Provided information:
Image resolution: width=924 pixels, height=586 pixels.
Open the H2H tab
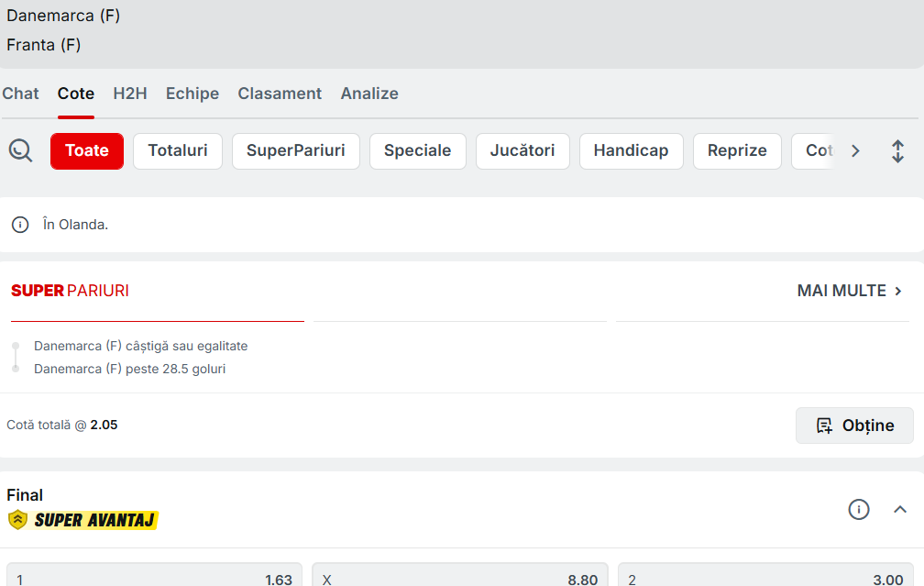(x=130, y=94)
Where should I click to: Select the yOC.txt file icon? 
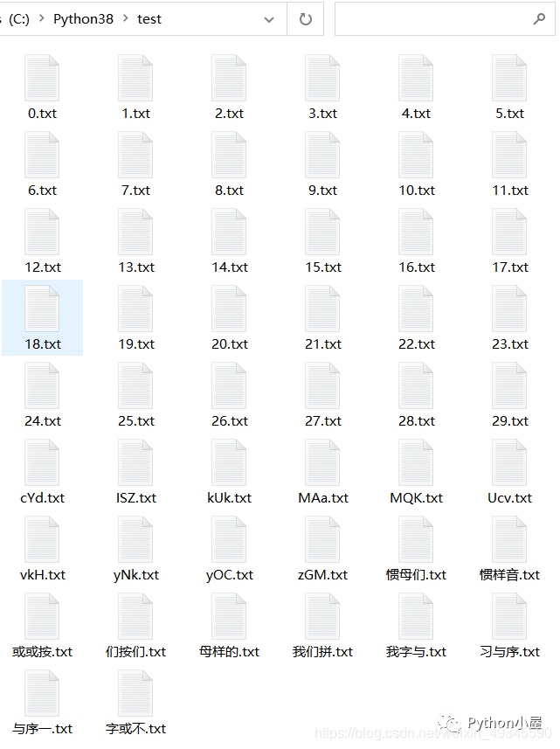(229, 539)
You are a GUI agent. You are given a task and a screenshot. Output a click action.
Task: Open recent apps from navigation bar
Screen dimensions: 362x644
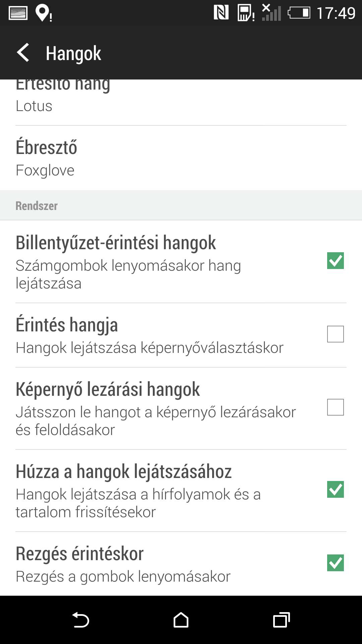tap(281, 620)
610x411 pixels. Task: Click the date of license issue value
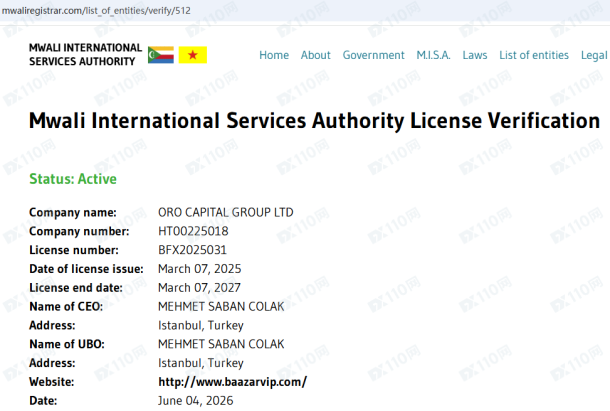tap(200, 269)
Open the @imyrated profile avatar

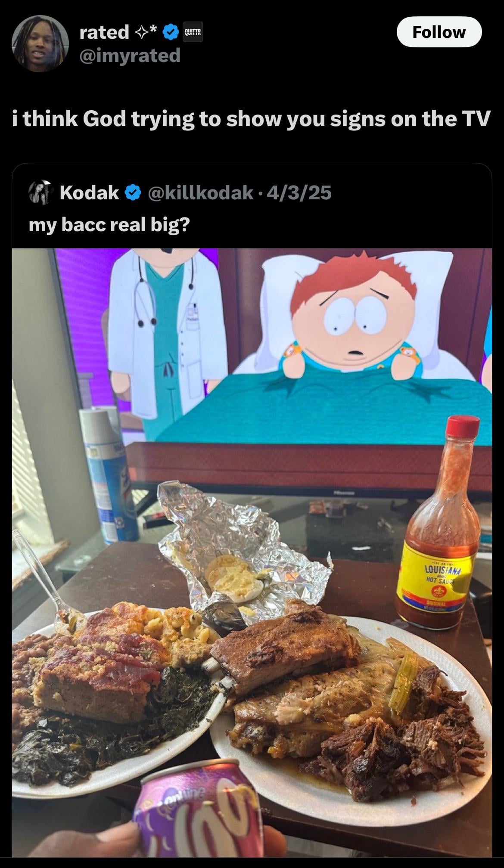click(x=40, y=43)
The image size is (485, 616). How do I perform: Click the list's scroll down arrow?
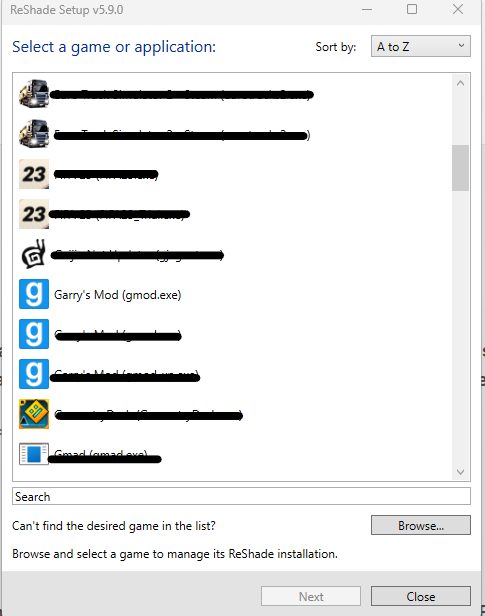click(x=461, y=472)
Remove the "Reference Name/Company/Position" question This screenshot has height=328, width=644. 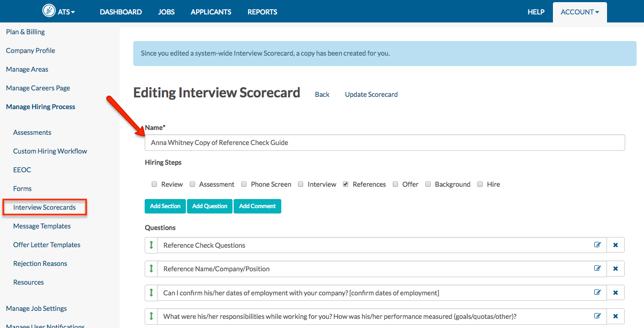pos(615,269)
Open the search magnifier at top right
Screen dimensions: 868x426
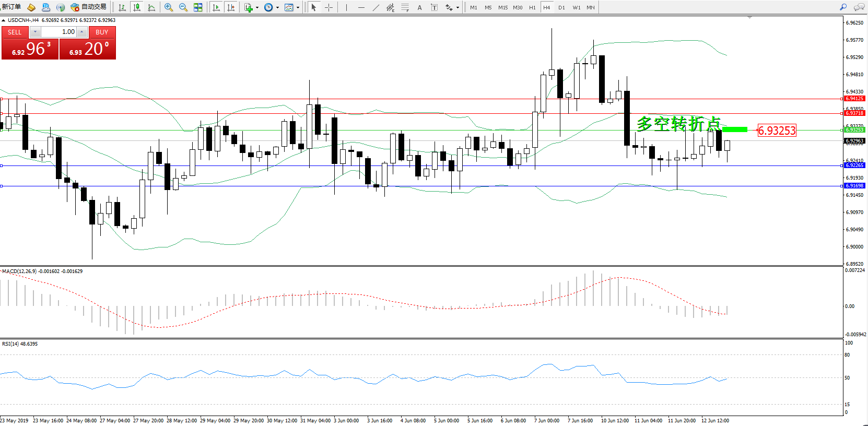click(843, 7)
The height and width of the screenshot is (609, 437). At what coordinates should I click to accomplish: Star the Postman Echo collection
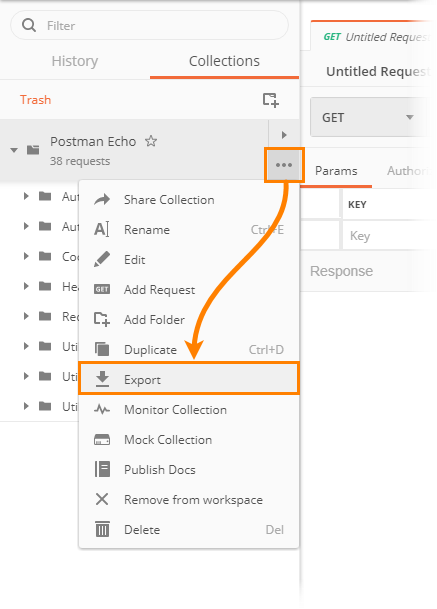(151, 141)
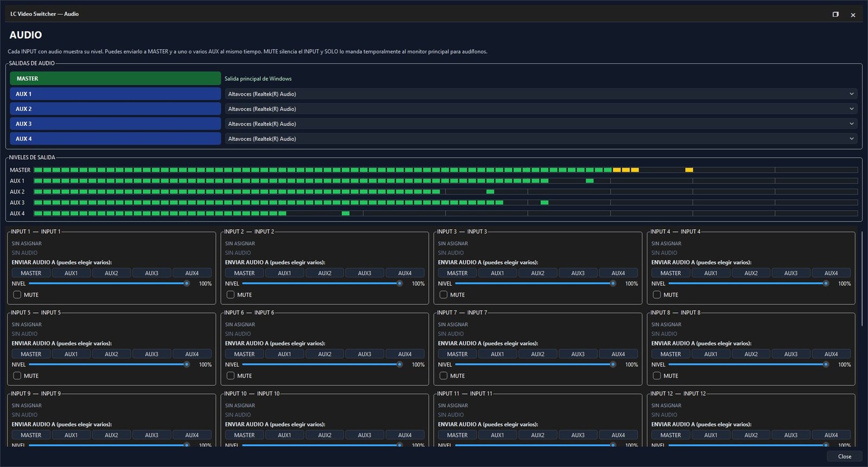
Task: Expand the AUX 3 output device dropdown
Action: coord(541,124)
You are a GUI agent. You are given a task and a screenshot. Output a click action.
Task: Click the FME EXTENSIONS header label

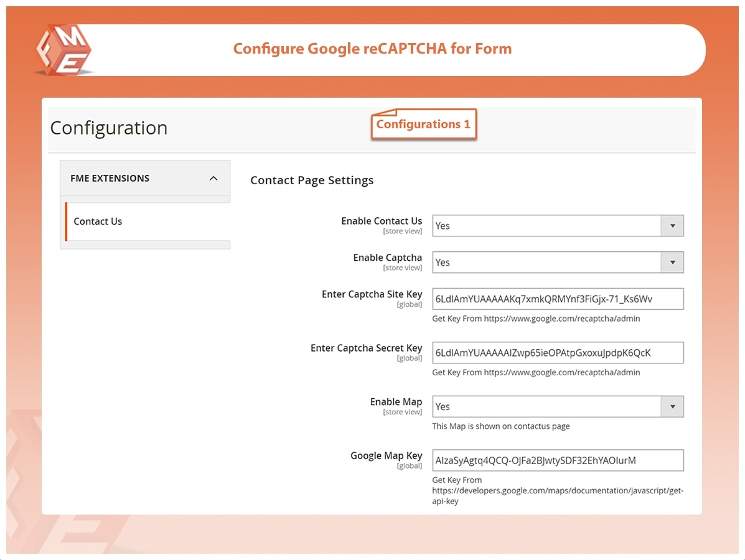pyautogui.click(x=111, y=179)
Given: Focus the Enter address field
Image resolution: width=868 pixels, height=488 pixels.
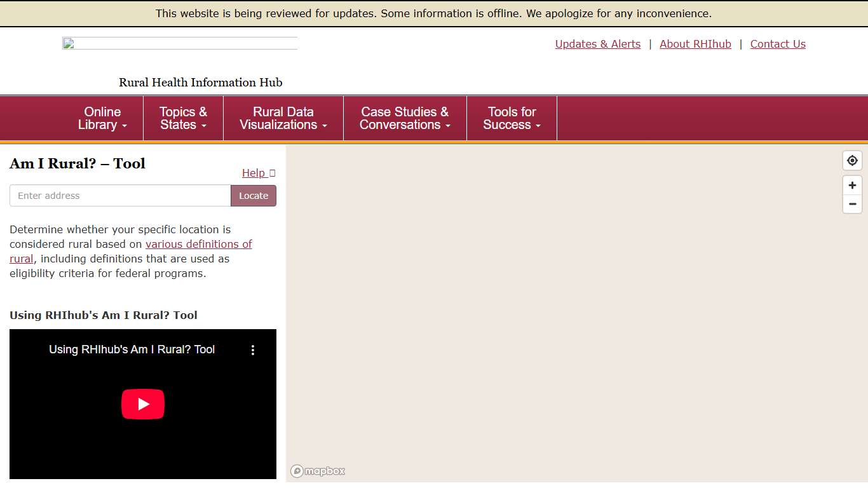Looking at the screenshot, I should click(120, 196).
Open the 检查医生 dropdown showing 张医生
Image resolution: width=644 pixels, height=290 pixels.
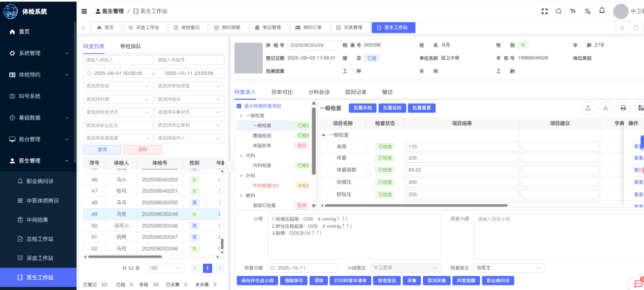click(509, 268)

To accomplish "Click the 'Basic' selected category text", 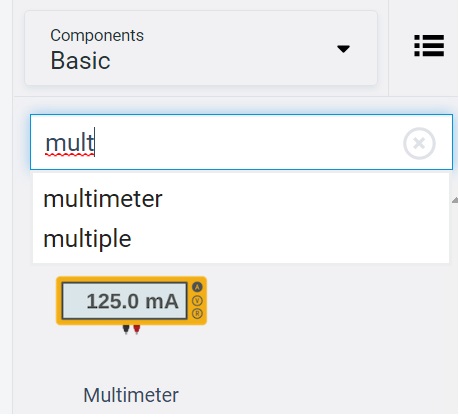I will [x=80, y=61].
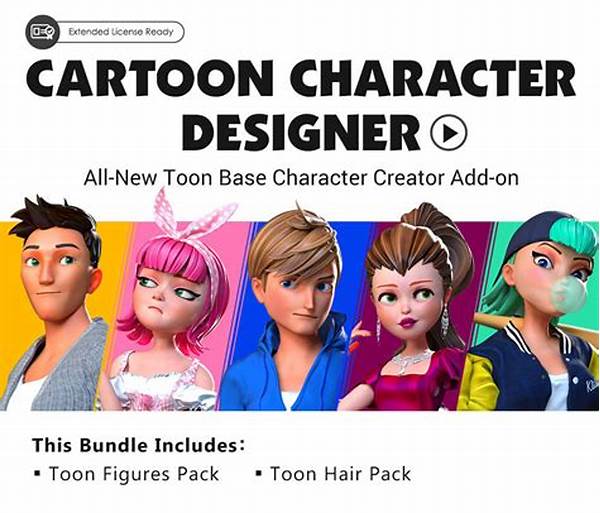Click the Extended License Ready badge

[x=105, y=32]
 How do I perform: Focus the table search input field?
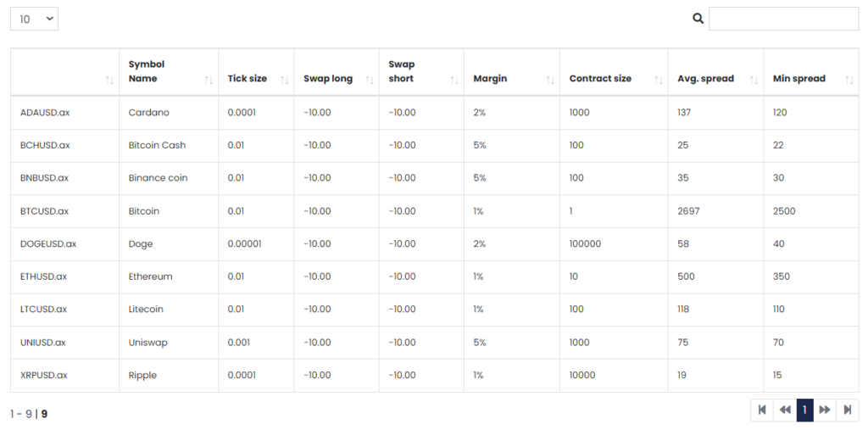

What the task asks: Between and including the line with "The height and" and the line with "Given: Focus the Enter address field", repeat every line exactly as it appears above, with pictures left out.

Response:
The height and width of the screenshot is (609, 437). At what coordinates should I click to accomplish: Star the Postman Echo collection
(151, 141)
Task: Expand the AUX 3 output device dropdown
Action: coord(541,124)
You are a GUI agent. You are given a task and a screenshot. Output a click action.
Task: Click the FME EXTENSIONS header label

pyautogui.click(x=111, y=179)
Given: Focus the Enter address field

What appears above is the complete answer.